Chantret I, Fasseu M, Zaoui K, Le Bizec C, Sadou Yayé H, Dupré T, Moore SE - PLoS ONE (2010)

Bottom Line: During mammalian protein N-glycosylation, 20% of all dolichol-linked oligosaccharides (LLO) appear as free oligosaccharides (fOS) bearing the di-N-acetylchitobiose (fOSGN2), or a single N-acetylglucosamine (fOSGN), moiety at their reducing termini.Saccharomyces cerevisiae does not possess ENGase activity and expression of human Engase1p in the png1Delta deletion mutant, in which fOS are reduced by over 98%, partially restored fOS generation.The fully mannosylated structures that occur in the Ngly1p-dependent fOSGN2 pool indicate an ERAD process that does not require N-glycan trimming.

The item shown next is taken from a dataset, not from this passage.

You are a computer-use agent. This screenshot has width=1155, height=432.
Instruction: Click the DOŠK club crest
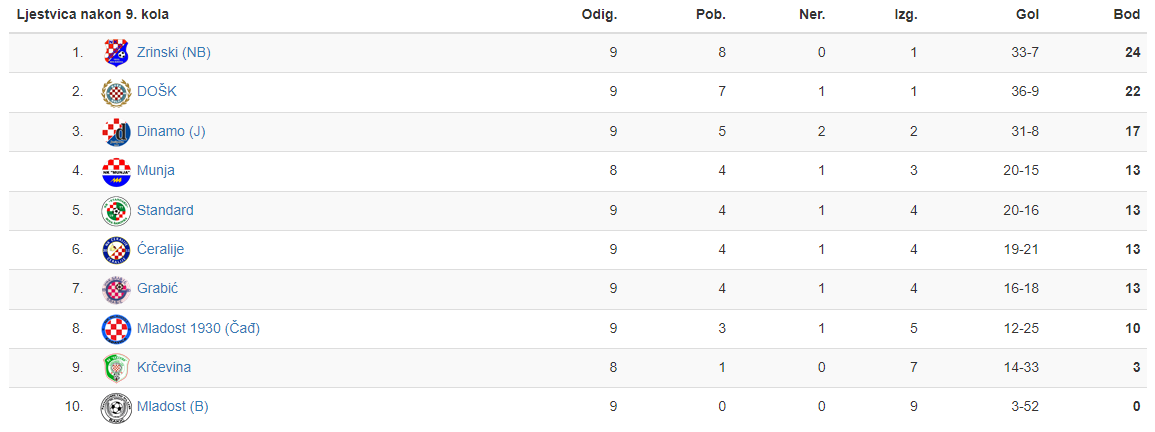pos(116,92)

View Article: PubMed Central - PubMed

Affiliation: INSERM, U773, Centre de Recherche Bichat Beaujon, Paris, France; Université Paris 7 Denis Diderot, site Bichat, Paris, France. isabelle.chantret@inserm.fr

ABSTRACT

Background: During mammalian protein N-glycosylation, 20% of all dolichol-linked oligosaccharides (LLO) appear as free oligosaccharides (fOS) bearing the di-N-acetylchitobiose (fOSGN2), or a single N-acetylglucosamine (fOSGN), moiety at their reducing termini. After sequential trimming by cytosolic endo beta-N-acetylglucosaminidase (ENGase) and Man2c1 mannosidase, cytosolic fOS are transported into lysosomes. Why mammalian cells generate such large quantities of fOS remains unexplored, but fOSGN2 could be liberated from LLO by oligosaccharyltransferase, or from glycoproteins by NGLY1-encoded Peptide-N-Glycanase (PNGase). Also, in addition to converting fOSGN2 to fOSGN, the ENGASE-encoded cytosolic ENGase of poorly defined function could potentially deglycosylate glycoproteins. Here, the roles of Ngly1p and Engase1p during fOS metabolism were investigated in HepG2 cells.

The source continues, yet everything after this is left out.